Uchome中对用户密码的加密规则是,当新用户注册时,为这个用户生成一个六位的随机字符串$salt(我为自己带盐!),比如fy76e8,将这个$salt以及被$salt加密过的密码存放在uchome的用户信息中心--Ucenter数据库的uc_members表中(鄙视某些明文存放用户信息的网站,md5虽然不是不能被破解,但是起码是加密了的):
$password = md5(md5($password).$salt); //对字符串进行了两次加密
所以可以看出其实Ucenter.uc_members才是真的存放用户信息的地方,而Uchome.uchome_member基本是个摆设,看下do_login.php的代码就知道,用户输入的信息在Ucenter里对比后会去修改本地用户表uchome_member里的信息的。而用户正确登陆后,会把uid+md5(pwd)放在uchome_session表里,用以统计在线用户的。

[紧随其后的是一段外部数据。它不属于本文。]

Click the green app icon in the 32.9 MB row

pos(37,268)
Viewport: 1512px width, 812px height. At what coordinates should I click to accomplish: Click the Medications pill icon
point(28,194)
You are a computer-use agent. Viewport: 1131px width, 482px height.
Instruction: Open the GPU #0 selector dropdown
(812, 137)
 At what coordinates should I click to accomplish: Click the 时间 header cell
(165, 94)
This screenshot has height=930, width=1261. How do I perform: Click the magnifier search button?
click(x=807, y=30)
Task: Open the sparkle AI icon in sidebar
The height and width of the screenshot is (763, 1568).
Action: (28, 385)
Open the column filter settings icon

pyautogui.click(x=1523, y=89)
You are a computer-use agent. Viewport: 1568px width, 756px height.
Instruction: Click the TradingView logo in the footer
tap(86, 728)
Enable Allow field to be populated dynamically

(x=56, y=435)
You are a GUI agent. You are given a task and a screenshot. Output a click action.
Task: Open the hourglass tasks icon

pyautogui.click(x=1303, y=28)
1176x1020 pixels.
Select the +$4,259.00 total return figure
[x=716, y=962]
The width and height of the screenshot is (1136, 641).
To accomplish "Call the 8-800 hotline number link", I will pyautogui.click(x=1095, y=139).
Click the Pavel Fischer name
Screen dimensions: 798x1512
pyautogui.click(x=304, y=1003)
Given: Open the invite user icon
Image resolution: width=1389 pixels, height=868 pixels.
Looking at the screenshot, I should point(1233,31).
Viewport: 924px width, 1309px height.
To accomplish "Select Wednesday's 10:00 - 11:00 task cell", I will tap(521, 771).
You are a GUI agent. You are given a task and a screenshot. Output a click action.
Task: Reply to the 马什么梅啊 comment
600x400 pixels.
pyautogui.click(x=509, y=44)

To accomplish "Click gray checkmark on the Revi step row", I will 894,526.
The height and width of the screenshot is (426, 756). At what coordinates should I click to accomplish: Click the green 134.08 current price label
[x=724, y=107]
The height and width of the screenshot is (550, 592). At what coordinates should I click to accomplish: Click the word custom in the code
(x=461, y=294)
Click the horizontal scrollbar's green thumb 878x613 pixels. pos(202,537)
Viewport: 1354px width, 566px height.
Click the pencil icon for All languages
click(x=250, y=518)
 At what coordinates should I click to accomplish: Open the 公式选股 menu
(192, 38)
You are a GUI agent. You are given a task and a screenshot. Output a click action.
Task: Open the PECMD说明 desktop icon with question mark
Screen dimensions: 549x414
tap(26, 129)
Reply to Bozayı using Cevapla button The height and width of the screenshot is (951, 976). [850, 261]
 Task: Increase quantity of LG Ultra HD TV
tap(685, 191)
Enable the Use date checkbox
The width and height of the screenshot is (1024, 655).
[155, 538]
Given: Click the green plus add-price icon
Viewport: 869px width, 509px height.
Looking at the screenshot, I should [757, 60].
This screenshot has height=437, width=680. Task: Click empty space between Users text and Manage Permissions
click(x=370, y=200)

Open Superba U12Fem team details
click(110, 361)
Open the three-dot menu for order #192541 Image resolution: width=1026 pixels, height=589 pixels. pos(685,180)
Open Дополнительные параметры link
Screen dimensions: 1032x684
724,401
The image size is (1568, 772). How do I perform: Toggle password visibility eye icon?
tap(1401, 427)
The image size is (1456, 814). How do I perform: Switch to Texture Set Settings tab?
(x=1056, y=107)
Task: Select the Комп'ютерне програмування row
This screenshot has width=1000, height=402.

但是,以上对密码的加密不是不可破解的,所以可以升级下加密的规则,最起码让破解的成本增加一个级别:
1.对$salt也进行加密:
$password = md5(md5($password).md5($salt)); //三次加密
2.以上两种方法其实还是有个问题,如果你的数据库泄露了,别人就可以轻而易举的根据那些“盐”来破解密码了,所以再加一个东西:
$password = md5(md5($password).md5($_SECRET).md5($salt));
其中$_SECRET是一个记录在配置文件里(如config.inc.php)或者在初始化时(common.php)声明的一个全局变量,不存放在数据库里。